STROMBOLI – La morte dell’escursionista, Massimo Imbesi, dopo la violenta esplosione del vulcano Stromboli ha lasciato un profondo dolore tra amici e cari che lo conoscevano, ma anche tra gli sconosciuti che si sono associati al lutto.
Tra i messaggi pubblicati sui social ne figura anche uno pieno di dolore e forse di un briciolo di speranza, quello dell’amico Giuseppe, sotto una foto pubblicata ore prima su Facebook, che scrive: “Massimo rispondi. Amico mio dimmi che non sei tu“. Poi purtroppo la tragica realtà.

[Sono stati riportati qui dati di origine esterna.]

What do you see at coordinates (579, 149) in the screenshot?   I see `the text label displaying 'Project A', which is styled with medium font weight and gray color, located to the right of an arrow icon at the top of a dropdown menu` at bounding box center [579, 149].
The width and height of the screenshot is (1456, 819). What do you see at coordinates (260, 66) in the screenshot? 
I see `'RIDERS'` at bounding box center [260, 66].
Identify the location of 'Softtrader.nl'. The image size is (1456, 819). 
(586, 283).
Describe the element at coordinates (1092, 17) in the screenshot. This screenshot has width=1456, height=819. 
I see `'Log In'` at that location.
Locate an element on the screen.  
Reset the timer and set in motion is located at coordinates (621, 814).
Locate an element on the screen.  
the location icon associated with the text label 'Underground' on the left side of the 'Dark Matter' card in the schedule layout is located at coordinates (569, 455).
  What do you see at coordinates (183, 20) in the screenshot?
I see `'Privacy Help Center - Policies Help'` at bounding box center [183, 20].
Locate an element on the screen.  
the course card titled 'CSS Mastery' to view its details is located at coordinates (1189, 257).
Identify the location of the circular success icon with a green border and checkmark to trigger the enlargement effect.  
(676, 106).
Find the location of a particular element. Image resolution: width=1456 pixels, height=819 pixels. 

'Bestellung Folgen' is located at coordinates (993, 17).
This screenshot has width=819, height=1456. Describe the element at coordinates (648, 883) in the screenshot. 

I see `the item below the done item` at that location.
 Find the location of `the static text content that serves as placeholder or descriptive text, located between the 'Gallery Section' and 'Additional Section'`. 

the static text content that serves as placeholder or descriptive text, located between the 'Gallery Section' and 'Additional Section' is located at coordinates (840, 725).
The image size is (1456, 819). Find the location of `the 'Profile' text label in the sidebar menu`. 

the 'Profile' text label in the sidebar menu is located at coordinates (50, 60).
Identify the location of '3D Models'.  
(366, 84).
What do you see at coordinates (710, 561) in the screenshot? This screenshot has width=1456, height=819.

Scrive Mara: “Ci siamo rivisti dopo tanti anni proprio alcuni giorni fa, e in pochi minuti mi hai raccontato felice del tuo lavoro e della carriera che avevi fatto in questi anni. Poi ti ho salutato in fretta purtroppo per l’ultima volta. Non posso crederci. Riposa in pace Massimo“.
Anche Giusy ricorda la fugacità del tempo: “Solo 12 ore fa ricordavi di dove ‘volevi andare a vivere’ . Non sembra possibile, non sembra reale perdere improvvisamente chi avevi sentito o visto fino a poco prima; non sembra possibile e invece accade! Accade maledettamente, accade! Ovunque tu sia, Riposa in pace caro ragazzo“.
Non mancano messaggi di cordoglio da parte di amici escursionisti stranieri, scrive Micka in inglese: “Ti voglio bene fratello. Tu sei il custode di questi vulcani e sarai a loro associato per sempre. Tutta la mia forza alla sua famiglia e ai sui amici. Non posso dimenticare il mio tempo con te e non dimenticherò mai. Ti vengo a trovare di nuovo. Ti voglio bene”.
Al commento di Micka risponde Pauline: “La prima volta che ho scalato Stromboli con Micka è stato dopo i tuoi consigli e dopo una serata così bella con te nella tua casa a Milazzo. Siamo andati insieme in un bar a bere vino e siamo tornati un po’ ubriachi ma pieni di questa sensazione che abbiamo tutti quando condividiamo un momento semplice ma meraviglioso con le persone in giro per il mondo. Grazie per averci dato questo amore che hai avuto per Stromboli. Sicuramente ti penserò sempre quando mi verrà in mente questa grande montagna di fuoco. Auguro il meglio alla tua famiglia, e a tutto il mio amore affinché siano forti dopo questo terribile evento“.
A ricordare la passione del vulcano sono in molti, come Vito che scrive: “Stromboli era la tua passione, e ti ha voluto con sé per sempre, riposa in pace Massimo”
Infine, non mancano i commenti di chi, pur non conoscendolo direttamente, ha voluto lasciare un messaggio di cordoglio, come Mario che commenta: “Non ti conoscevo ma ti abbraccio ugualmente. I giovani non dovrebbero morire mai, la morte dovrebbe prendere solo noi vecchi. Un abbraccio alla famiglia“.